In care management, creating personalized care plans for patients is anything but straightforward. Care managers juggle unique patient needs, adapt to evolving health challenges, and balance administrative tasks—all while striving to ensure compliance and achieve high-quality outcomes. The process is both a science and an art, requiring precision, compassion, and the right tools.

What is a Care Plan?

At its core, a Care Plan—or person-centered plan—is a collaborative agreement. It bridges the member, their family, healthcare professionals, and social services to manage health and wellness on a day-to-day basis. This dynamic blueprint outlines goals, interventions, and steps tailored to the member’s specific needs, helping them navigate their health journey with clarity and support.

Why Care Planning Matters in Care Management

Care planning is essential because it provides a structured approach to managing a member’s health. A well-crafted care plan fosters alignment among care team members, prevents oversights, and ensures that interventions are timely and effective. It also empowers patients by placing their preferences and needs at the forefront, leading to better engagement and outcomes. In the absence of a thoughtful care plan, patients may face gaps in care, fragmented services, or missed opportunities for early intervention.

Challenges with Traditional Care Plans

Traditional care planning can often feel like solving a puzzle with missing pieces. Care managers are tasked with gathering information from multiple systems, interpreting incomplete patient histories, and drafting plans—all manually. This labor-intensive process isn’t just exhausting; it’s also prone to inefficiencies and errors.

Patient needs evolve quickly, and without tools to keep up, care managers may find themselves lagging behind. Missed deadlines, care gaps, and outdated interventions can significantly impact a patient’s health journey. Even with the best intentions, traditional methods may lack the agility and precision required to address the complexities of modern care management.

How Sevida Enhances the Care Plan Building Process

Sevida’s care plans bring all essential information into one place, offering care managers a holistic view of the member’s profile. Key features include:

  • Comprehensive Data: Member details like diagnoses, medications, allergies, life domains (e.g., education, living arrangements, employment), and crisis plans are easily accessible.
  • Change Logs: Any updates to the care plan are recorded, providing a transparent history of modifications.
  • Actionable Insights: Care gaps identified through NCQA certified quality measures are flagged, enabling proactive care. Unaddressed needs are listed separately, ensuring nothing slips through the cracks.

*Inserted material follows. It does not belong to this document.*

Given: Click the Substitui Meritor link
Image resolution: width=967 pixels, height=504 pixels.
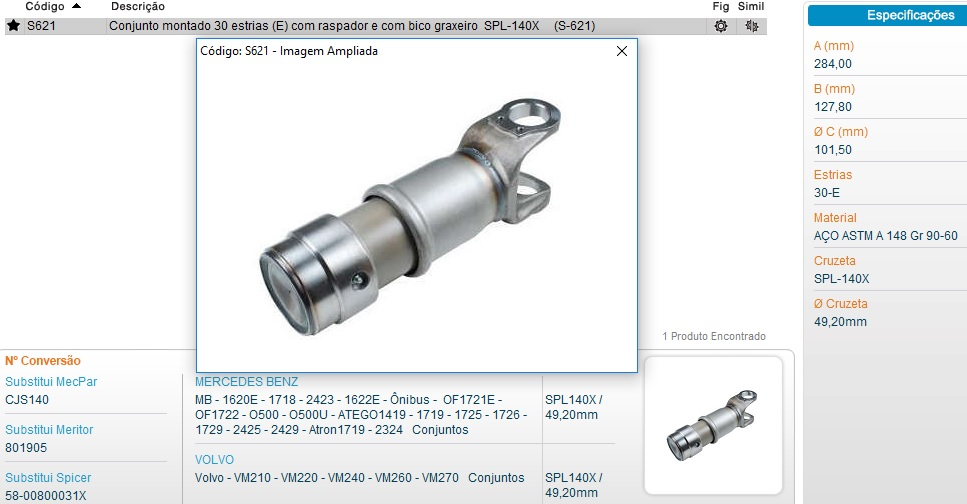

Building a Care Plan: A Nested Approach

Sevida’s care plan structure organizes information hierarchically for clarity and focus:

  1. Needs: The foundation of the care plan.
  2. Goals: Specific outcomes associated with each need.
  3. Interventions: Concrete actions to achieve each goal.

After a care manager submits the member’s comprehensive assessment in Sevida, identified member needs are automatically generated based on how questions are answered. When building the care plan, these identified needs conveniently appear in a list so they can easily be added to the plan, and tackled individually and appropriately. 

Care managers can add important details and set dates for each need, goal, or intervention. Once complete, the care plan is easily converted into a shareable PDF for care team distribution.

Integrating Care Planning into Configurable Workflows 

Care plans are an integral part of workflows that can be customized by organizations to align with their specific needs. These workflows ensure that care plans are created within designated timeframes, promoting timely and effective care for members. By tailoring the process, organizations can prioritize proper care delivery while maintaining flexibility to address unique requirements. For example:

  • New Member Workflow: Care managers are guided step-by-step, from contacting the member and obtaining consent to conducting care needs assessments and completing the care plan. Configurable reminders ensure no step is missed.
  • Returning Members Workflow: Members with an active consent and/or assessment are seamlessly routed to the right spot in the care plan process, ensuring continuity and efficiency – and save care managers time. .

Conclusion

Care planning doesn’t have to be overwhelming. With Sevida, care managers can transition from traditional, error-prone methods to a streamlined, data-driven process. The result? More effective interventions, stronger patient outcomes, and a smoother journey for everyone involved. Sevida empowers care teams to do what they do best: provide personalized, high-quality care that makes a difference.